Global distribution of schistosomiasis: CEGET/WHO Atlas. Distribution Mondiale de la schistosomiase: Atlas CEGET/OMS.
World Health Statistics Quarterly. Rapport Trimestriel de Statistiques Sanitaires Mondiales. 1984; 37(2):186-99.Schistosomiasis, the most prevalent of the water-borne diseases, is endemic in 74 tropical developing countries and infects over 200 million persons in rural and agricultural areas. However, recent advances in diagnostic techniques, new antischistosomal drugs, and accumulated understanding of the epidemiology of the infection offer improved prospects for schistosomiasis control. Morever, adaptation of quantotative parasitologic techniques for the diagnosis of schistosomiasis will make more data available for use in national control programs. The World Health Organization (WHO) has been instrumental in providing reliable reference material on the geographic distribution of schistosomiasis and, on the basis of a survey of Member States, collaborated with Centre d'etudes de geographic tropicale (CEGET), in the development of an Atlas. This volume consists of topographic relief maps that identify the presence of absence of schistosomiasis by village or locality.

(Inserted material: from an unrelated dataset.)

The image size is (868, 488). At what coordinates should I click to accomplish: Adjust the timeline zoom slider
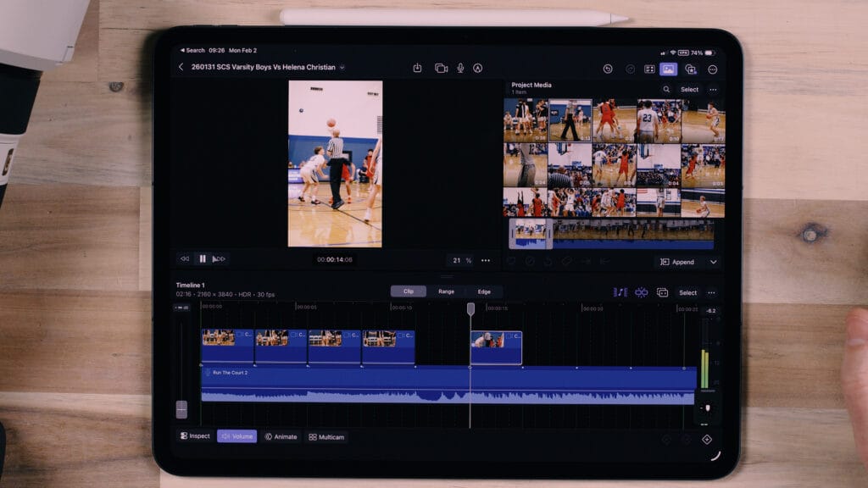pos(180,410)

There are wide variations in the prevalence, intensity of infection, ans species of parasite according to ecologic differences, snail intermediate hosts, and occupational and cultural norms. The Atlas also highlights the relationship of water resource development projects to schistosomiasis endemicity. Attention to such data may lead to the selection of project areas known not to be endemic. More sophisticated geographic analyses based on land form, soil and geologic characteristics, ground water level, and agricultural land use have been used predictively in Japan. The Atlas is expected to serve as a reference point to evaluate the global progress in schistosomiasis control.